Where dyslexic presentations and different ways of processing were understood and valued rather than pathologised. In the 12 years we have been operating, although many establishments make referrals to us, only one training college has asked us to deliver a presentation. The venue was packed. The main criticism seems to be that empathy should be enough. However, many of our hundreds and hundreds of clients report that ‘conventional’ counselling was not helpful as the practitioner did not understand or appreciate the energy it requires to be dyslexic in a predominantly linear world. They came away feeling misunderstood and diminished with past hurts reinforced rather than reduced.

Apart from the human benefit, there is no doubt we need a diverse workforce and support system like this. That will only come with the social structure as a whole having a far more informed understanding of the human cost of dyslexia; understanding the potential for emotional trauma in those early years with a focus on deficit and the far-reaching, intergenerational impact – psychologically, societally, emotionally and financially.

The future and dyslexia

What if we were to develop flexibility early on in our education system to change the shape of the mould and give it more supple edges? A shape that allows for a focus on strengths not just on a deficit. Where a child is raised and educated feeling safe, secure; valued and capable. Where validity is given to their creative thought, a typical problem solving, pattern recognition and empathy, those values can then translate through to adult life where they are built on and consolidated.

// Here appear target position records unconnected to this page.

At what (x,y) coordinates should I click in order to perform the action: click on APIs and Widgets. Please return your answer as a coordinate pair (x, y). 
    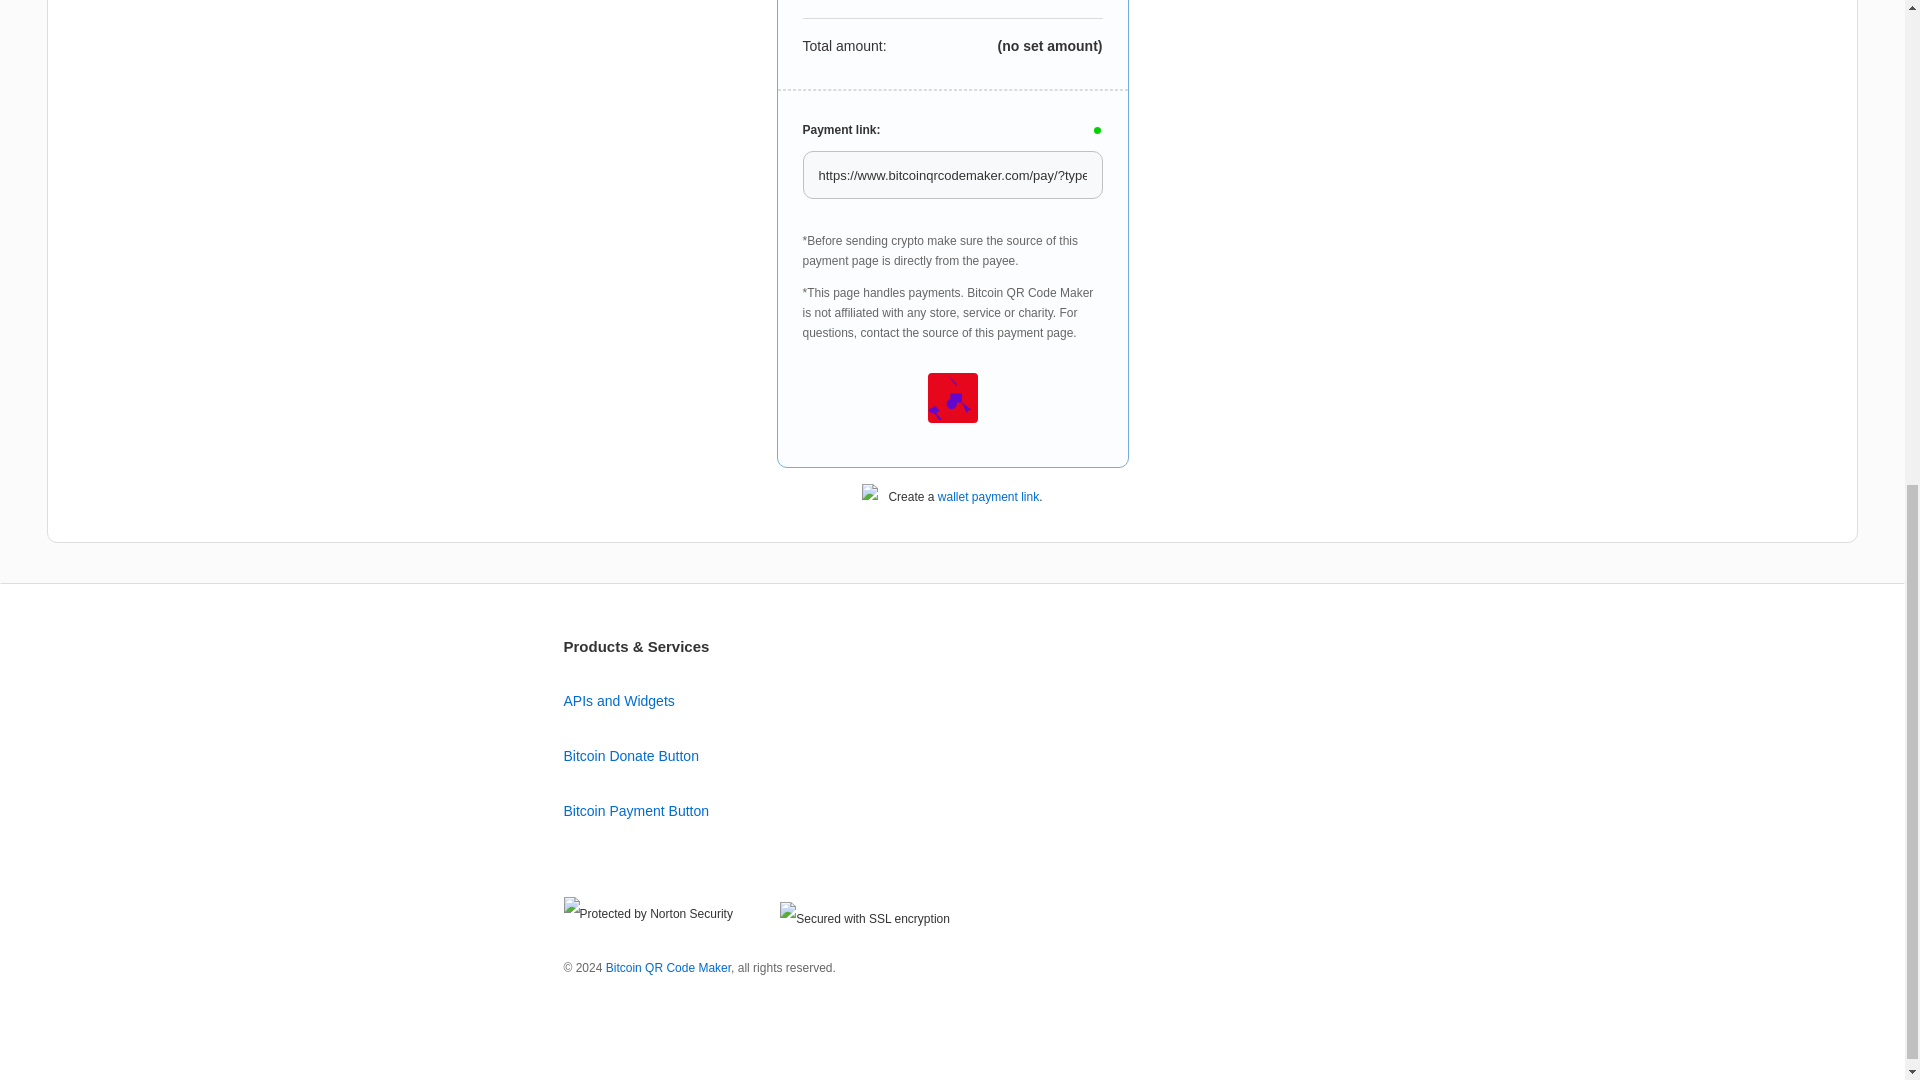
    Looking at the image, I should click on (620, 700).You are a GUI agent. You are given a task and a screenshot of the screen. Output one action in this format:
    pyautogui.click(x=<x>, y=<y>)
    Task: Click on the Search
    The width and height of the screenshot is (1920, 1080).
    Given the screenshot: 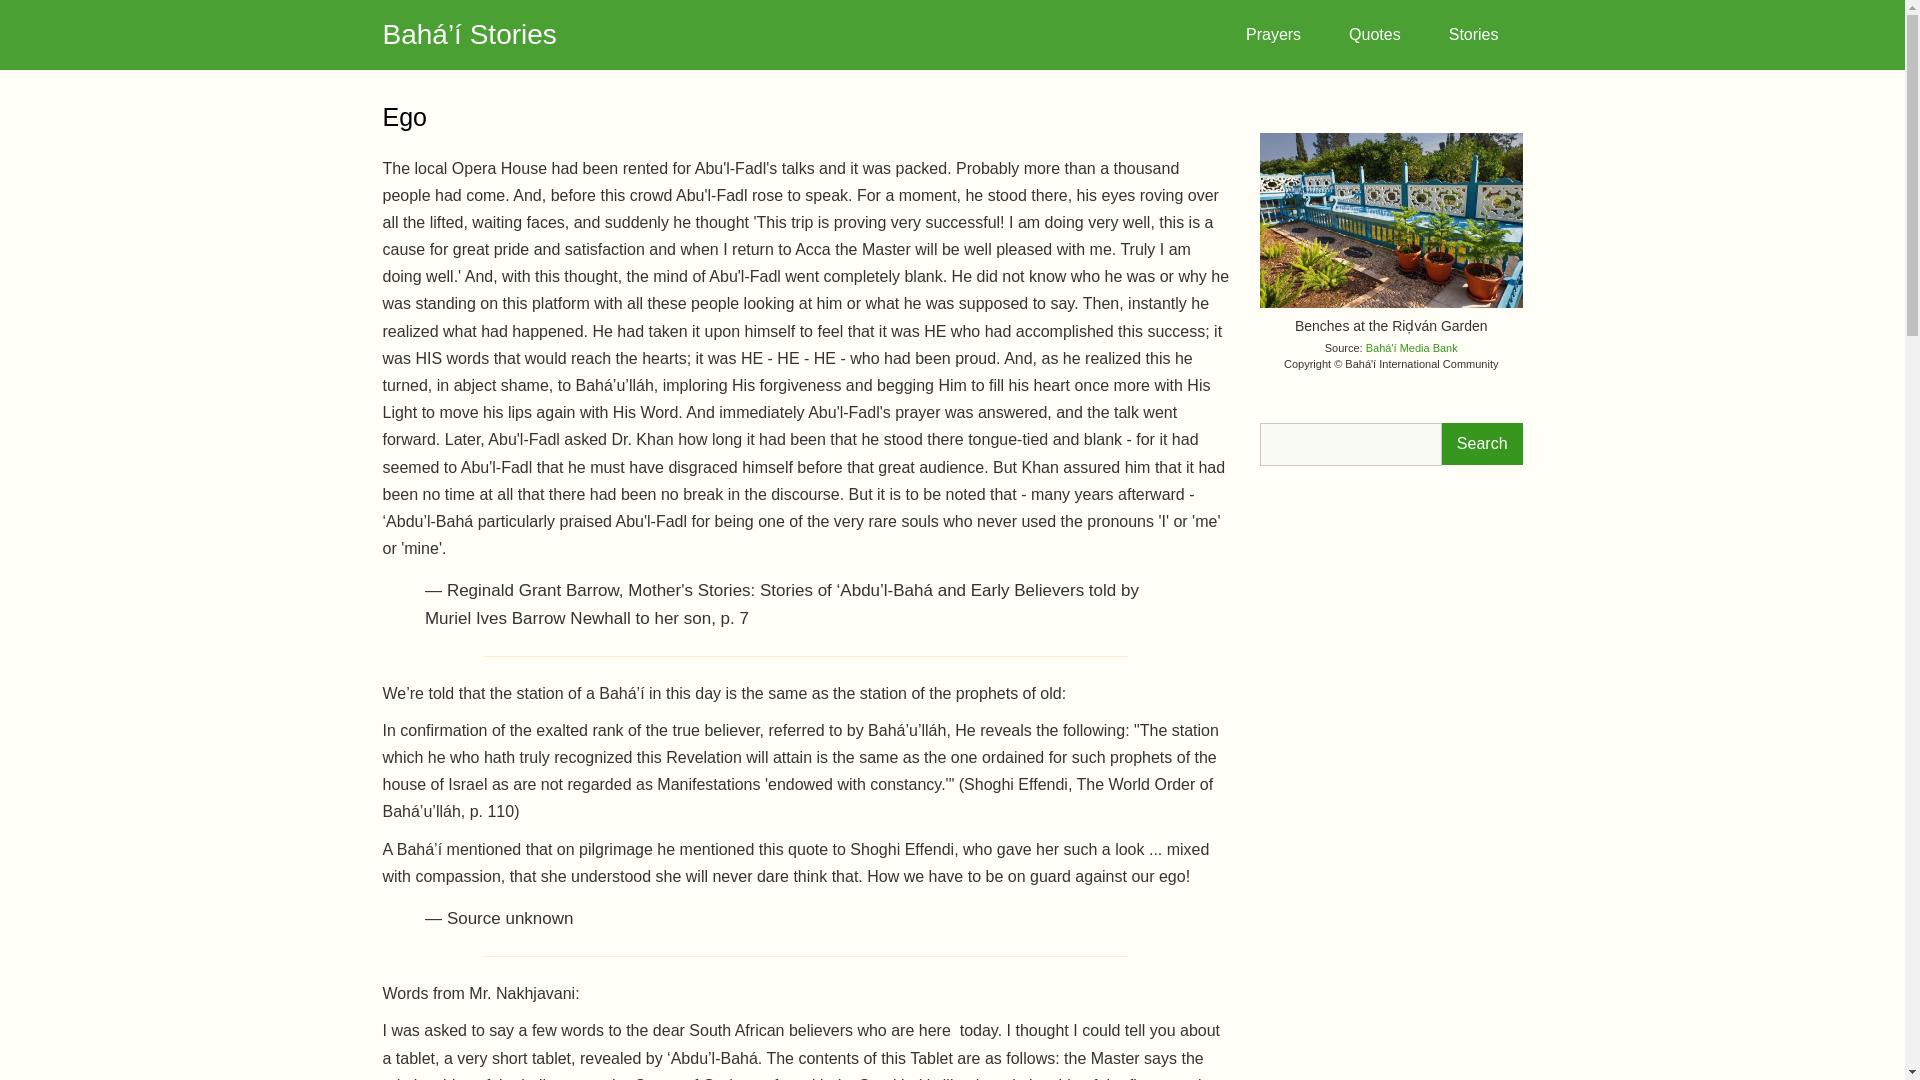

For those who say it’s too costly, look at what it already costs us generally in terms of treating mental illness, unemployment, tribunals, family fragmentation and work days lost for stress and depression.  Dyslexic people make up 1.7% of the population. That’s a sizeable chunk to be wandering around with avoidable trauma symptoms. It’s a sizeable chunk to be impacting positively on our productivity.

A different way of being in the world doesn’t make thinking differently something wrong and in need of correction – or indeed therapy. It makes for innovation and insight. It needs the attitudes towards it to change to see the alternative benefits to the person and ultimately society. We will then be in a healthy, dyslexia aware world – for all.